> _Instructions to follow_
Scan the records below for the word "will". Copy each line where it appears.

━━━━━ Dataset content ━━━━━

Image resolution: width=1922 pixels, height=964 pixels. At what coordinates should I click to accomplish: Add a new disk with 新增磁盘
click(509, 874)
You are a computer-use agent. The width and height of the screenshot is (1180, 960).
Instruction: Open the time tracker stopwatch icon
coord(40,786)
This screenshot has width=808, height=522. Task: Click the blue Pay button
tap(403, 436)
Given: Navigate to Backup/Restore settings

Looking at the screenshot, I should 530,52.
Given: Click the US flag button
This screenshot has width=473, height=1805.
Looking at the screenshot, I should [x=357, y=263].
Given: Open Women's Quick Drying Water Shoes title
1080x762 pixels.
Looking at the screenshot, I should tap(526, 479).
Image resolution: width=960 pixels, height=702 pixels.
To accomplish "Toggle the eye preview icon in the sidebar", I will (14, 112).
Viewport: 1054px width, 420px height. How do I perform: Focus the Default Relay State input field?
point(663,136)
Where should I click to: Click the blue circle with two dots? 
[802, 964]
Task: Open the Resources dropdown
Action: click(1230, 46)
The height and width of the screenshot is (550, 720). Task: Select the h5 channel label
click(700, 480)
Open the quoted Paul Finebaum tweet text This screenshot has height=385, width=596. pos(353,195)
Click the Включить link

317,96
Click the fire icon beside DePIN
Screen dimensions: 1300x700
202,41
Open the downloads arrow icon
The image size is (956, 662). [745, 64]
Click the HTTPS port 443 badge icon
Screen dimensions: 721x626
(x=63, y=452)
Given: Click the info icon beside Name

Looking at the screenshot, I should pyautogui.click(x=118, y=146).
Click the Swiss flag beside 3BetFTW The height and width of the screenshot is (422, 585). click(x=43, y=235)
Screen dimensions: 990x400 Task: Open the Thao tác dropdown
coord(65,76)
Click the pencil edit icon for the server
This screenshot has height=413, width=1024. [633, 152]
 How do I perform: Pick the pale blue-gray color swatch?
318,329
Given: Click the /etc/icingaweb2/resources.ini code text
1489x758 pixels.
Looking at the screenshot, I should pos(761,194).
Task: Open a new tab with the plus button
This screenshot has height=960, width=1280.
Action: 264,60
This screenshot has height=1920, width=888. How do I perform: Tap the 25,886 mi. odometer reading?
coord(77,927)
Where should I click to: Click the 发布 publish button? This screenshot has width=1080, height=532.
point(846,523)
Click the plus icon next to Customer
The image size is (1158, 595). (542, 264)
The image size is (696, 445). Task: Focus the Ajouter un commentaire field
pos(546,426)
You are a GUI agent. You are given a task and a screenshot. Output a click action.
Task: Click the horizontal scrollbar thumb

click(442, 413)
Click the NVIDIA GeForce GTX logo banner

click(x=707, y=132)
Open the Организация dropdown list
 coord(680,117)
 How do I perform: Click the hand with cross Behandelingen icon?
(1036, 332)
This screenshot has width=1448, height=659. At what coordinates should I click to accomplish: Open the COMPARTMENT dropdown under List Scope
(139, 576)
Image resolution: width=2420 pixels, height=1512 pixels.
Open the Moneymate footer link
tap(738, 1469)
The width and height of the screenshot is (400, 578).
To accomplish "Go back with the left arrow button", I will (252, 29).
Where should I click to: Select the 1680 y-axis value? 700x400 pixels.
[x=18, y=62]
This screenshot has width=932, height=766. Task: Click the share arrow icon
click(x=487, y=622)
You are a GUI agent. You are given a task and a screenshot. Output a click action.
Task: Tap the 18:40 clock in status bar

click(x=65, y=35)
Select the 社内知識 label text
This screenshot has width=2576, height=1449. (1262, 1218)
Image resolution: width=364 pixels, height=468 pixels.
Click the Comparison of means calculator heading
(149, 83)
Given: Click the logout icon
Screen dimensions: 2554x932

━━━━━

> _The completed task_
To accomplish "Toggle the eye preview icon in the sidebar", I will (14, 112).
To accomplish "Go back with the left arrow button", I will (252, 29).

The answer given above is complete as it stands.